(Records from a collection)
+++++

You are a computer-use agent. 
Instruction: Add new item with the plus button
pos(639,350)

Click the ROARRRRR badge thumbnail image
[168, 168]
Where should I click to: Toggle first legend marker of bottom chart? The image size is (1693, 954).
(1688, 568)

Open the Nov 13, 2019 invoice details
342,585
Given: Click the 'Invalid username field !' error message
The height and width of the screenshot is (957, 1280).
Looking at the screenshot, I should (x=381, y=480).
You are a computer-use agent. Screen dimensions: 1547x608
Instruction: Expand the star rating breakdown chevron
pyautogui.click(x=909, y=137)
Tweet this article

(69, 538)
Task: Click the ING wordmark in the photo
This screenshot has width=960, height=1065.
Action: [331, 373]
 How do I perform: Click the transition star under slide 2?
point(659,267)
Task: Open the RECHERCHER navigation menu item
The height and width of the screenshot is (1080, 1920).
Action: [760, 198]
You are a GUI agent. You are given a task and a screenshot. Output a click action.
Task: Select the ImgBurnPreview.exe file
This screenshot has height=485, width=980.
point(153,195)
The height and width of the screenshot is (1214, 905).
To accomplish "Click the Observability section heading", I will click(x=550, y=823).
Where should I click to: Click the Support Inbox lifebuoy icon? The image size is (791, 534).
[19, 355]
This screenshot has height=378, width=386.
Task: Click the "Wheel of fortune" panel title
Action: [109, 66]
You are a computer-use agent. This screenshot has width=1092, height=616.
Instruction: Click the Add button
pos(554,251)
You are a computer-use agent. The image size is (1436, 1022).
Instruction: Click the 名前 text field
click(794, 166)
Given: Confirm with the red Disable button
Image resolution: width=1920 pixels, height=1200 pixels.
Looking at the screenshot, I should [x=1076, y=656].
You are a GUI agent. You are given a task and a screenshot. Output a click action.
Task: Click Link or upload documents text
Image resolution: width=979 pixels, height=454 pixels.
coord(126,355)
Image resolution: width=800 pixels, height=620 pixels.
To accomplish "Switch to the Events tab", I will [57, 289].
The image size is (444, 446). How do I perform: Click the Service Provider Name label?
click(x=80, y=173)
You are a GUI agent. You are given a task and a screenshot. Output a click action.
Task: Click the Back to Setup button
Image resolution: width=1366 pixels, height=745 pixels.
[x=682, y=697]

+++++

**TASK OBJECTIVE**
Word for word, write out the data.

**THE COMPLETED TASK**
You are a computer-use agent. 
Instruction: Add new item with the plus button
pos(639,350)

Click the ROARRRRR badge thumbnail image
[168, 168]
Where should I click to: Toggle first legend marker of bottom chart? The image size is (1693, 954).
(1688, 568)

Open the Nov 13, 2019 invoice details
342,585
Given: Click the 'Invalid username field !' error message
The height and width of the screenshot is (957, 1280).
Looking at the screenshot, I should (x=381, y=480).
You are a computer-use agent. Screen dimensions: 1547x608
Instruction: Expand the star rating breakdown chevron
pyautogui.click(x=909, y=137)
Tweet this article

(69, 538)
Task: Click the ING wordmark in the photo
This screenshot has width=960, height=1065.
Action: [331, 373]
 How do I perform: Click the transition star under slide 2?
point(659,267)
Task: Open the RECHERCHER navigation menu item
The height and width of the screenshot is (1080, 1920).
Action: [760, 198]
You are a GUI agent. You are given a task and a screenshot. Output a click action.
Task: Select the ImgBurnPreview.exe file
This screenshot has height=485, width=980.
point(153,195)
The height and width of the screenshot is (1214, 905).
To accomplish "Click the Observability section heading", I will click(x=550, y=823).
Where should I click to: Click the Support Inbox lifebuoy icon? The image size is (791, 534).
[19, 355]
This screenshot has height=378, width=386.
Task: Click the "Wheel of fortune" panel title
Action: [109, 66]
You are a computer-use agent. This screenshot has width=1092, height=616.
Instruction: Click the Add button
pos(554,251)
You are a computer-use agent. The image size is (1436, 1022).
Instruction: Click the 名前 text field
click(794, 166)
Given: Confirm with the red Disable button
Image resolution: width=1920 pixels, height=1200 pixels.
Looking at the screenshot, I should [x=1076, y=656].
You are a GUI agent. You are given a task and a screenshot. Output a click action.
Task: Click Link or upload documents text
Image resolution: width=979 pixels, height=454 pixels.
coord(126,355)
Image resolution: width=800 pixels, height=620 pixels.
To accomplish "Switch to the Events tab", I will [57, 289].
The image size is (444, 446). How do I perform: Click the Service Provider Name label?
click(x=80, y=173)
You are a GUI agent. You are given a task and a screenshot. Output a click action.
Task: Click the Back to Setup button
Image resolution: width=1366 pixels, height=745 pixels.
[x=682, y=697]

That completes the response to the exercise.